# Start of EXERCISE MATERIALS
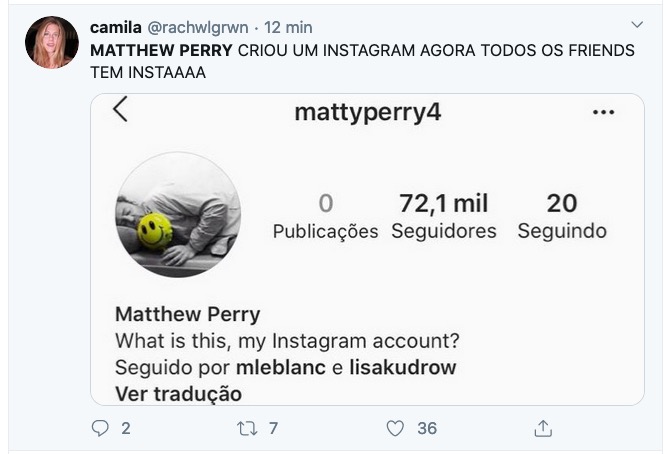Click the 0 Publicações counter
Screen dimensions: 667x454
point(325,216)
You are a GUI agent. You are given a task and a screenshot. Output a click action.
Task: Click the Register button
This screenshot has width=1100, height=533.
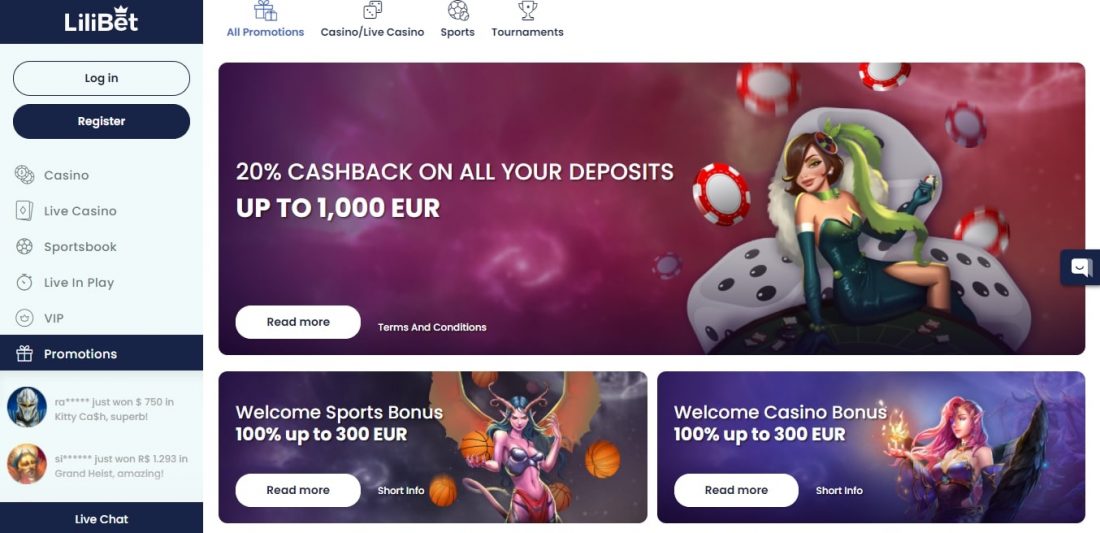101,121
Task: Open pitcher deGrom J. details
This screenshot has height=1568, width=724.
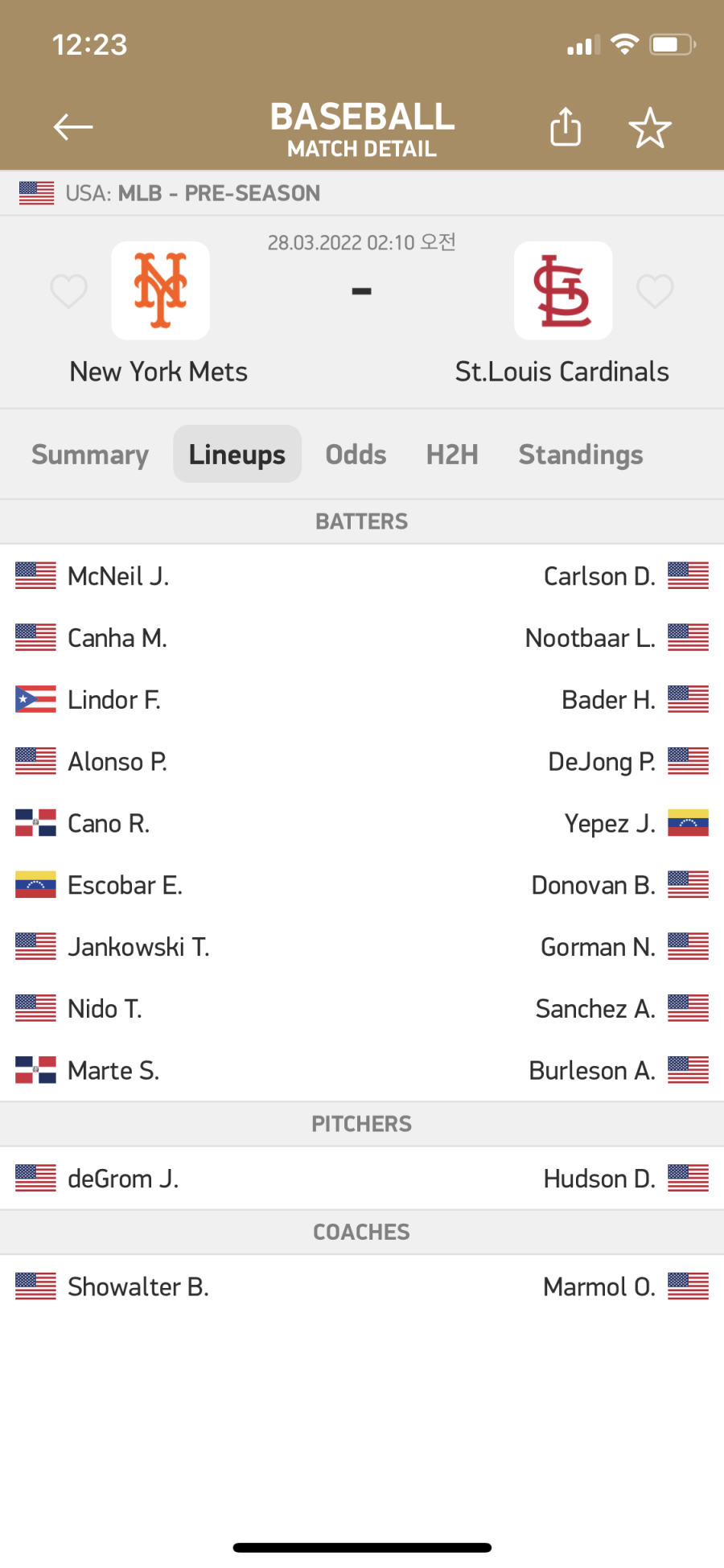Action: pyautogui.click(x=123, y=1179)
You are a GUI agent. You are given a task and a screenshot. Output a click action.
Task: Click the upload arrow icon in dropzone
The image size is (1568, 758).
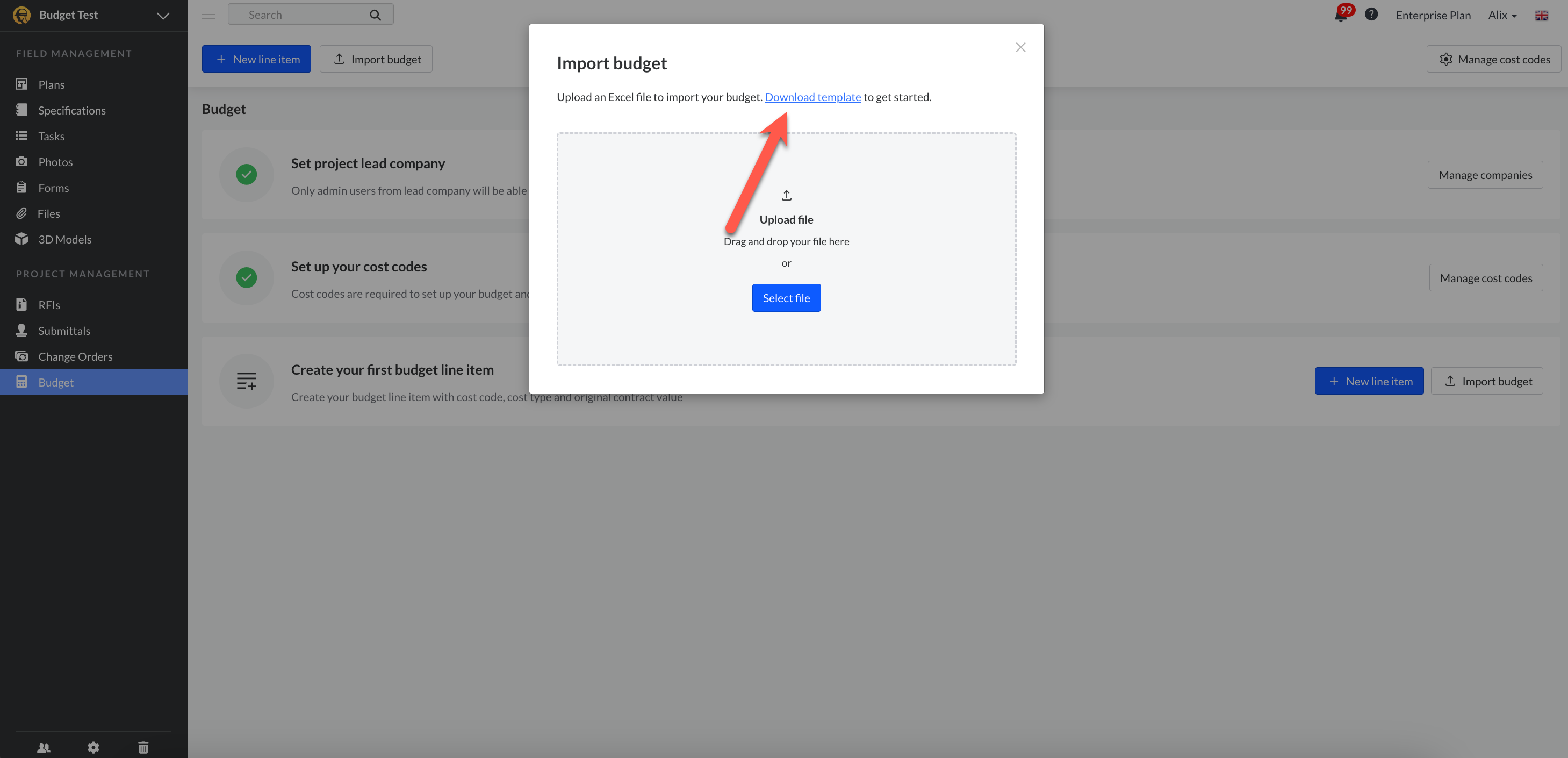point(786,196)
# End of EXERCISE MATERIALS
# Start of EXERCISE MATERIALS
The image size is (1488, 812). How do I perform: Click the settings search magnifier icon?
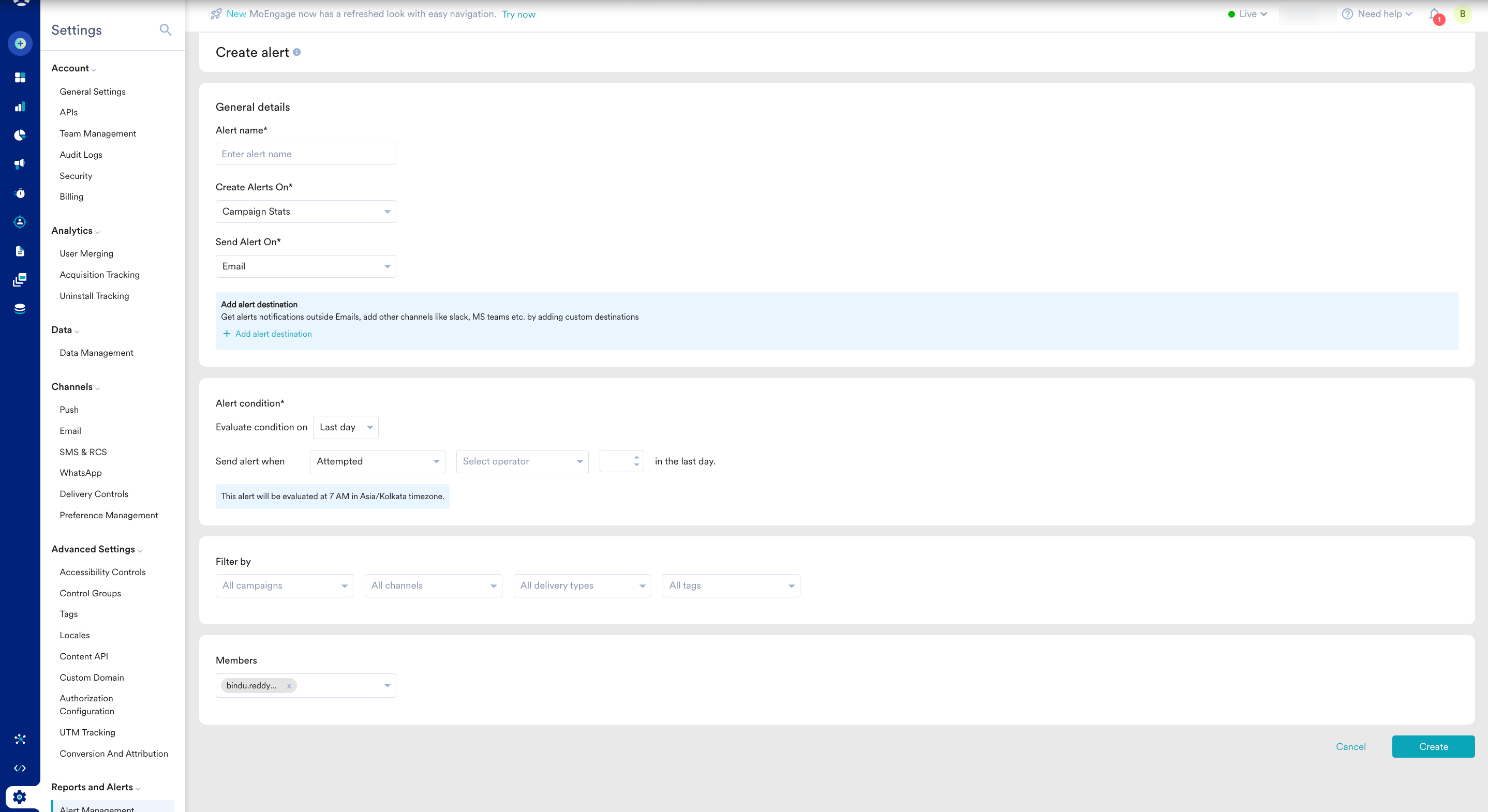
# End of EXERCISE MATERIALS
Please copy the part of the items that opens with the line containing "Task: Open pitcher deGrom J. details" and closes with the line containing "point(786,196)", keeping both of those lines. Leave the pictures out of your answer.

Task: Open pitcher deGrom J. details
This screenshot has height=1568, width=724.
Action: pyautogui.click(x=123, y=1179)
You are a GUI agent. You are given a task and a screenshot. Output a click action.
Task: Click the upload arrow icon in dropzone
The image size is (1568, 758).
point(786,196)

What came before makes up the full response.